Here is the question:

Using coordinate geometry prove that angle in a semicircle is a right angle?

I have posted a link there to this thread so the OP can view my work.

 

[MarkFL]

Hello Arundev,

Consider the following diagram:

https://www.physicsforums.com/attachments/1763._xfImport

Without loss of generality, I have chosen a unit semicircle whose center is at the origin.

Point $P$ is \(\displaystyle (x,y)=\left(x,\sqrt{1-x^2} \right)\).

The slope of line segment $A$ is:

\(\displaystyle m_A=\frac{\sqrt{1-x^2}-0}{x-(-1)}=\frac{\sqrt{1-x^2}}{1+x}=\sqrt{\frac{1-x}{1+x}}\)

The slope of line segment $B$ is:

\(\displaystyle m_B=\frac{\sqrt{1-x^2}-0}{x-1}=-\frac{\sqrt{1-x^2}}{1-x}=-\sqrt{\frac{1+x}{1-x}}\)

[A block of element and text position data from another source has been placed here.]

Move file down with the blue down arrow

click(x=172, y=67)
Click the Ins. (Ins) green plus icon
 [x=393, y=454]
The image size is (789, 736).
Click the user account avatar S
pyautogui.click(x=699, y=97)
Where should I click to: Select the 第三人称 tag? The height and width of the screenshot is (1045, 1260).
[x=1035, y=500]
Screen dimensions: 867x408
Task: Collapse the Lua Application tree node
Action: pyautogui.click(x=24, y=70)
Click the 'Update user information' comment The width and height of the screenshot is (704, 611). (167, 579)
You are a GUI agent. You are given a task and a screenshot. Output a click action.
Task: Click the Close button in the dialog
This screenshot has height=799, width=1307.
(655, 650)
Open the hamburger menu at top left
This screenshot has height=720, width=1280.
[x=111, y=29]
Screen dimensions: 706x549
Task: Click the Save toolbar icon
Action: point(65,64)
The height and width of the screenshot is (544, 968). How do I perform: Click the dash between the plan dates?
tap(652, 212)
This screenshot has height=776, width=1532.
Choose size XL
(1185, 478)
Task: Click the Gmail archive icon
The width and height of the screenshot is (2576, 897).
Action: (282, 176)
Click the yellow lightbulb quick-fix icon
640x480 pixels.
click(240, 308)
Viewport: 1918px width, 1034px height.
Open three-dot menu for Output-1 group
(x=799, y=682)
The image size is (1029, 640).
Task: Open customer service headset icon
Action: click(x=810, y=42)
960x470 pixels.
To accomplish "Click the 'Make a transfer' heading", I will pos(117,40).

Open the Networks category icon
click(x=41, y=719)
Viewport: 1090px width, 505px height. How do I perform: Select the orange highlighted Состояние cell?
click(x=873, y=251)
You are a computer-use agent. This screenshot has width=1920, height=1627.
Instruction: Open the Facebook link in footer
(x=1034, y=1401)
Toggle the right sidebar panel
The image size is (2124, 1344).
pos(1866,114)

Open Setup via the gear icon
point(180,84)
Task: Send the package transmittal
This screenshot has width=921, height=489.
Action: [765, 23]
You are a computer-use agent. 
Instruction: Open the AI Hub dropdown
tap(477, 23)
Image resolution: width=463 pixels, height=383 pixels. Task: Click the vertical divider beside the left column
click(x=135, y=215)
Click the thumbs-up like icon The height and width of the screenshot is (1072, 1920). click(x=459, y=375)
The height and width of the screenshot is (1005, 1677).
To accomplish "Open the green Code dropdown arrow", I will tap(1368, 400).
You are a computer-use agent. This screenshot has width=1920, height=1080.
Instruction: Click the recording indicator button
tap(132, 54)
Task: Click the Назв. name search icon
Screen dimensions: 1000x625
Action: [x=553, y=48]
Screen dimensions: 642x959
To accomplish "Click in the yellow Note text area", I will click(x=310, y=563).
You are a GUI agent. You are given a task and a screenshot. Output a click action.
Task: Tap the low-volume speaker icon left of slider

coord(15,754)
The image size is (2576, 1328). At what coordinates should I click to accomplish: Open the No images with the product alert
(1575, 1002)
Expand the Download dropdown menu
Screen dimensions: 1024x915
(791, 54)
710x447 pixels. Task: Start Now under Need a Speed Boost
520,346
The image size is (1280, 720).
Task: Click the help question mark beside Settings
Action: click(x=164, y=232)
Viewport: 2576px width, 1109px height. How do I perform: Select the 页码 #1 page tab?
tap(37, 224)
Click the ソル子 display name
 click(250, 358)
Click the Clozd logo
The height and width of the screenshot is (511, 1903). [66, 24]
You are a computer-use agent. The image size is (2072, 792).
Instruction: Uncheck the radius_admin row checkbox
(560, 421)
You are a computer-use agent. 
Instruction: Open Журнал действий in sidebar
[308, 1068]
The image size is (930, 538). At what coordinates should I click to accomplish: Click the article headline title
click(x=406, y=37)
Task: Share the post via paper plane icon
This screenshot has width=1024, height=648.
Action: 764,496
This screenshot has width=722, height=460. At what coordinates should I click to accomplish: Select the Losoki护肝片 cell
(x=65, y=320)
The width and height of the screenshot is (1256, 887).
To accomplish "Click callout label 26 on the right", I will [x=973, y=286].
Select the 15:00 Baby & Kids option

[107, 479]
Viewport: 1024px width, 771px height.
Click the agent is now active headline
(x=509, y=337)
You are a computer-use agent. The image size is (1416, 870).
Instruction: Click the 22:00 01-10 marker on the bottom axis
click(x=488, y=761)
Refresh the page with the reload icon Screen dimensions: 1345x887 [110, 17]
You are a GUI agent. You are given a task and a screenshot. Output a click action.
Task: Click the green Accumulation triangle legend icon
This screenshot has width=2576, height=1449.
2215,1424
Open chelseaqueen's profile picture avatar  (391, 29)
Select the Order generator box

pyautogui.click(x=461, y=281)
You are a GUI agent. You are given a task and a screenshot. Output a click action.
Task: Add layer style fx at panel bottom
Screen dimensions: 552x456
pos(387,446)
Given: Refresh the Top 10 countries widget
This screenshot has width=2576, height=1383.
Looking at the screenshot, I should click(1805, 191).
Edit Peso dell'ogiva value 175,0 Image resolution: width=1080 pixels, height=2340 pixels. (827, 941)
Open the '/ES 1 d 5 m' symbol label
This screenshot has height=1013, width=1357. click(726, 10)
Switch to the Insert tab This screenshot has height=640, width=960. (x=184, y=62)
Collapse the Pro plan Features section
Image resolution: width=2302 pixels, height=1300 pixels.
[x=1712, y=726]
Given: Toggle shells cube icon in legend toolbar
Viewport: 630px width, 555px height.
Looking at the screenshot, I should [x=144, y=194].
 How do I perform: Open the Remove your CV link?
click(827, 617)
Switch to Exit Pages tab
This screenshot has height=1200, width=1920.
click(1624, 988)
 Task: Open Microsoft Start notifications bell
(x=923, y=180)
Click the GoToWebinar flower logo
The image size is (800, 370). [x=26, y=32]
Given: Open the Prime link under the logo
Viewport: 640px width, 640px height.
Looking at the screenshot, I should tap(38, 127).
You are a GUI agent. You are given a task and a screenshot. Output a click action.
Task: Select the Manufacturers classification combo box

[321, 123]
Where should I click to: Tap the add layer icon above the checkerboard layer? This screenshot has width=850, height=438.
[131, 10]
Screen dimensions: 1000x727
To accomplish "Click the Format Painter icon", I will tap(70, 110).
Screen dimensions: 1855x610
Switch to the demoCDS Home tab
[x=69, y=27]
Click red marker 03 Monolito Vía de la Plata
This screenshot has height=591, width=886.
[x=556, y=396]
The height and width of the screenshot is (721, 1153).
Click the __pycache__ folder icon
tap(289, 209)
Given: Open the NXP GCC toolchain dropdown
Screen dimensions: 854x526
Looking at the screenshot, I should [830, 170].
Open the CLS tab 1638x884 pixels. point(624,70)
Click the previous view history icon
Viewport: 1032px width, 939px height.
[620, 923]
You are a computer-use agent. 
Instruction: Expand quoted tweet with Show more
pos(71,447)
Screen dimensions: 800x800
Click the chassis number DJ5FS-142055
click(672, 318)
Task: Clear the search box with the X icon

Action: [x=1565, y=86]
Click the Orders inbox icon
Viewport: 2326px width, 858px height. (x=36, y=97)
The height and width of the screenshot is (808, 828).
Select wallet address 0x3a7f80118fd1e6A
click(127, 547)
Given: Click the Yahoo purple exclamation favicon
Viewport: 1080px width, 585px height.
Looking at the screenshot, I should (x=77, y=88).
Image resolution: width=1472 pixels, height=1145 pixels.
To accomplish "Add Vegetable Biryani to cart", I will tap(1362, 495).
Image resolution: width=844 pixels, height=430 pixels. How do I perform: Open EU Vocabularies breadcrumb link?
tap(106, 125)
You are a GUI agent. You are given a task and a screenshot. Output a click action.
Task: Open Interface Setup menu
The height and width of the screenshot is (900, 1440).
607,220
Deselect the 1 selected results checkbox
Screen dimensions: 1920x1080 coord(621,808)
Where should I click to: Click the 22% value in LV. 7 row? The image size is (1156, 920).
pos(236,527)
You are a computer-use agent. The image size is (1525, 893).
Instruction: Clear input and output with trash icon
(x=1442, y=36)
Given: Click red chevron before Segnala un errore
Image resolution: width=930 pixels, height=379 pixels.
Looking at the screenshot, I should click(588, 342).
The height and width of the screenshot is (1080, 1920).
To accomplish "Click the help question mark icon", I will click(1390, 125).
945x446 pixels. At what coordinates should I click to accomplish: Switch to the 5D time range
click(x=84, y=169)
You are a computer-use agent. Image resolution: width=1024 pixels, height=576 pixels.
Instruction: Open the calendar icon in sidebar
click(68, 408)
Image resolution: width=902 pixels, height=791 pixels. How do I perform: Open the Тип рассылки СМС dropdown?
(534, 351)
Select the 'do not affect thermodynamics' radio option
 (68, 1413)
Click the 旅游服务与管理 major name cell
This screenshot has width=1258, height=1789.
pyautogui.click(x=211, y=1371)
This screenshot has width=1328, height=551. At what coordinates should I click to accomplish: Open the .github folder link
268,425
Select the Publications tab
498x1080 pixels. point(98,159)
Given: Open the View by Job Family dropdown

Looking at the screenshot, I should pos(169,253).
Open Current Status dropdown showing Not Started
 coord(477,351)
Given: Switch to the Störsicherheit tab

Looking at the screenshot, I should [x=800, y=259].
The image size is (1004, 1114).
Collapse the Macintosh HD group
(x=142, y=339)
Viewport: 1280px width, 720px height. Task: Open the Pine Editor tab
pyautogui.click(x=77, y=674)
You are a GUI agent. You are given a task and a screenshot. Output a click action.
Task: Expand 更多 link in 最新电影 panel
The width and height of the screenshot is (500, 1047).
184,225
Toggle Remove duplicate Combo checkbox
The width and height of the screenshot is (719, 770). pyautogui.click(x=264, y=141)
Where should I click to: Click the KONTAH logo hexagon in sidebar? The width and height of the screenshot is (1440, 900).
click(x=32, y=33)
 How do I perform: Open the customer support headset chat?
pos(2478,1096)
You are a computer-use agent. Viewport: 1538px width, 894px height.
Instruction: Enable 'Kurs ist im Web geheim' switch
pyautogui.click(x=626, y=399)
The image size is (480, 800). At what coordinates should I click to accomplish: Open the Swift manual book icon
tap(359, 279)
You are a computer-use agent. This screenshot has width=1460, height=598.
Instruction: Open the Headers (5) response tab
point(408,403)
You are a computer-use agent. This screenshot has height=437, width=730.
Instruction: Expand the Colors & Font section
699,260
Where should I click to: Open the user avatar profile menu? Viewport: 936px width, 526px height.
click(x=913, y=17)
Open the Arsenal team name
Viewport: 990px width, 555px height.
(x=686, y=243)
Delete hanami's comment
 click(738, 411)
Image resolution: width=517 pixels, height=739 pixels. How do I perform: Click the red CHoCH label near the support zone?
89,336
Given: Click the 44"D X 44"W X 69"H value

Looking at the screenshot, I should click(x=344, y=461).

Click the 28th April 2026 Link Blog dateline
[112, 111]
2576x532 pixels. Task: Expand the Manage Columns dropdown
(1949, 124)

As proven http://mathhelpboards.com/math-notes-49/perpendicular-lines-product-their-slopes-2953.html, two lines are perpendicular if the prodict of their slopes is $-1$.

\(\displaystyle m_Am_B=\left(\sqrt{\frac{1-x}{1+x}} \right)\left(-\sqrt{\frac{1+x}{1-x}} \right)=-1\)

Thus, we know line segments $A$ and $B$ are perpendicular, and so the triangle is a right triangle.